> [TASK GOAL] Each line of the data should be repeated precisely.

> [Pixel coordinate grounding data]
=== Begin Enclosure ===

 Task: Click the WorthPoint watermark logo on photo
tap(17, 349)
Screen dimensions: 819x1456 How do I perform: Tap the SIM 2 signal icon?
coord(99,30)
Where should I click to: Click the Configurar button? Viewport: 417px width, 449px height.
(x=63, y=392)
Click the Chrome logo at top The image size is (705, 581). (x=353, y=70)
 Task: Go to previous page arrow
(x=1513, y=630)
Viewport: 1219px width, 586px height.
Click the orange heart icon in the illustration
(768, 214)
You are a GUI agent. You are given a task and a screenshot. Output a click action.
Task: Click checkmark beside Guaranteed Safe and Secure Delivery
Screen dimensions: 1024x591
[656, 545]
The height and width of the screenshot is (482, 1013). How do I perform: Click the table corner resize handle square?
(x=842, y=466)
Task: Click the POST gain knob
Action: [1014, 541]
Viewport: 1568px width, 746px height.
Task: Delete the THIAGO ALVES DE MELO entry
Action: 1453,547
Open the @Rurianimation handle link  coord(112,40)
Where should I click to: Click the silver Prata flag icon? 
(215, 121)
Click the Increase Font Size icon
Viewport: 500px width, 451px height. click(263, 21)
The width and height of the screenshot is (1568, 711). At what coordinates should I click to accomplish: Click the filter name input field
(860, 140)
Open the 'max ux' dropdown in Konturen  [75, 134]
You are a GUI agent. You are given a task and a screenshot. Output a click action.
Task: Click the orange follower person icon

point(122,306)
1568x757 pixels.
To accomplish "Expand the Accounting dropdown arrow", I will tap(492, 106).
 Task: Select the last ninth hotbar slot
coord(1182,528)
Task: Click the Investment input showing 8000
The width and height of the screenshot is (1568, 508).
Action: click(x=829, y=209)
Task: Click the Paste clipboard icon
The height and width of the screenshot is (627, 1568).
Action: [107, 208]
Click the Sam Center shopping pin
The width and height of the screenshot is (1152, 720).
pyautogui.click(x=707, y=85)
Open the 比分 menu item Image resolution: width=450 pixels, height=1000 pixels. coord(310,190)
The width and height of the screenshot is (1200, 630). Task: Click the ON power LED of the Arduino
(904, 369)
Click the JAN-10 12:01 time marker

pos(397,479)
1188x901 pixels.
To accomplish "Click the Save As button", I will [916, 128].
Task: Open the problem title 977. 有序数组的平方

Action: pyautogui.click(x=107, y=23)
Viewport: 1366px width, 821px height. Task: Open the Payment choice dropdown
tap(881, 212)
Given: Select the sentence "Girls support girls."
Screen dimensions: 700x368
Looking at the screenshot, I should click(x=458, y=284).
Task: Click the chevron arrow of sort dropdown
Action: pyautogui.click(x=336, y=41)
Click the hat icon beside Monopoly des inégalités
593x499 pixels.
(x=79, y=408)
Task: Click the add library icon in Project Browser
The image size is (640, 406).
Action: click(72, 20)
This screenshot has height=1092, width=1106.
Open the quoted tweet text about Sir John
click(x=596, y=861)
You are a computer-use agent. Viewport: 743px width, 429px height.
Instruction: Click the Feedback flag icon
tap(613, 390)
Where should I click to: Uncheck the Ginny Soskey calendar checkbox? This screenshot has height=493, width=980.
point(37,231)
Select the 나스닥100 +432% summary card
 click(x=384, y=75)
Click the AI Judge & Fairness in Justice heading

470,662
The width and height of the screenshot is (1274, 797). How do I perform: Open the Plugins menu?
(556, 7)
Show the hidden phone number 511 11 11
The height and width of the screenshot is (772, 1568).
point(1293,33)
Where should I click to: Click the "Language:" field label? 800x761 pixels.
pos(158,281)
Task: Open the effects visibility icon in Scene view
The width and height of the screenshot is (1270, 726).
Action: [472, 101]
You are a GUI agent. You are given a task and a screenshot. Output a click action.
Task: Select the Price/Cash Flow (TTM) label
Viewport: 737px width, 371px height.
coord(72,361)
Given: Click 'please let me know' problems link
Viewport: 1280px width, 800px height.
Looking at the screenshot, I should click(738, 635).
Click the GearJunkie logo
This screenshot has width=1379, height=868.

=== End Enclosure ===

> [EXPECTED ANSWER]
 Task: Click the WorthPoint watermark logo on photo
tap(17, 349)
Screen dimensions: 819x1456 How do I perform: Tap the SIM 2 signal icon?
coord(99,30)
Where should I click to: Click the Configurar button? Viewport: 417px width, 449px height.
(x=63, y=392)
Click the Chrome logo at top The image size is (705, 581). (x=353, y=70)
 Task: Go to previous page arrow
(x=1513, y=630)
Viewport: 1219px width, 586px height.
Click the orange heart icon in the illustration
(768, 214)
You are a GUI agent. You are given a task and a screenshot. Output a click action.
Task: Click checkmark beside Guaranteed Safe and Secure Delivery
Screen dimensions: 1024x591
[656, 545]
The height and width of the screenshot is (482, 1013). How do I perform: Click the table corner resize handle square?
(x=842, y=466)
Task: Click the POST gain knob
Action: [1014, 541]
Viewport: 1568px width, 746px height.
Task: Delete the THIAGO ALVES DE MELO entry
Action: 1453,547
Open the @Rurianimation handle link  coord(112,40)
Where should I click to: Click the silver Prata flag icon? 
(215, 121)
Click the Increase Font Size icon
Viewport: 500px width, 451px height. click(263, 21)
The width and height of the screenshot is (1568, 711). At what coordinates should I click to accomplish: Click the filter name input field
(860, 140)
Open the 'max ux' dropdown in Konturen  [75, 134]
You are a GUI agent. You are given a task and a screenshot. Output a click action.
Task: Click the orange follower person icon

point(122,306)
1568x757 pixels.
To accomplish "Expand the Accounting dropdown arrow", I will tap(492, 106).
 Task: Select the last ninth hotbar slot
coord(1182,528)
Task: Click the Investment input showing 8000
The width and height of the screenshot is (1568, 508).
Action: click(x=829, y=209)
Task: Click the Paste clipboard icon
The height and width of the screenshot is (627, 1568).
Action: [107, 208]
Click the Sam Center shopping pin
The width and height of the screenshot is (1152, 720).
pyautogui.click(x=707, y=85)
Open the 比分 menu item Image resolution: width=450 pixels, height=1000 pixels. coord(310,190)
The width and height of the screenshot is (1200, 630). Task: Click the ON power LED of the Arduino
(904, 369)
Click the JAN-10 12:01 time marker

pos(397,479)
1188x901 pixels.
To accomplish "Click the Save As button", I will [916, 128].
Task: Open the problem title 977. 有序数组的平方

Action: pyautogui.click(x=107, y=23)
Viewport: 1366px width, 821px height. Task: Open the Payment choice dropdown
tap(881, 212)
Given: Select the sentence "Girls support girls."
Screen dimensions: 700x368
Looking at the screenshot, I should click(x=458, y=284).
Task: Click the chevron arrow of sort dropdown
Action: pyautogui.click(x=336, y=41)
Click the hat icon beside Monopoly des inégalités
593x499 pixels.
(x=79, y=408)
Task: Click the add library icon in Project Browser
The image size is (640, 406).
Action: click(72, 20)
This screenshot has height=1092, width=1106.
Open the quoted tweet text about Sir John
click(x=596, y=861)
You are a computer-use agent. Viewport: 743px width, 429px height.
Instruction: Click the Feedback flag icon
tap(613, 390)
Where should I click to: Uncheck the Ginny Soskey calendar checkbox? This screenshot has height=493, width=980.
point(37,231)
Select the 나스닥100 +432% summary card
 click(x=384, y=75)
Click the AI Judge & Fairness in Justice heading

470,662
The width and height of the screenshot is (1274, 797). How do I perform: Open the Plugins menu?
(556, 7)
Show the hidden phone number 511 11 11
The height and width of the screenshot is (772, 1568).
point(1293,33)
Where should I click to: Click the "Language:" field label? 800x761 pixels.
pos(158,281)
Task: Open the effects visibility icon in Scene view
The width and height of the screenshot is (1270, 726).
Action: [472, 101]
You are a GUI agent. You are given a task and a screenshot. Output a click action.
Task: Select the Price/Cash Flow (TTM) label
Viewport: 737px width, 371px height.
coord(72,361)
Given: Click 'please let me know' problems link
Viewport: 1280px width, 800px height.
Looking at the screenshot, I should click(738, 635).
Click the GearJunkie logo
This screenshot has width=1379, height=868.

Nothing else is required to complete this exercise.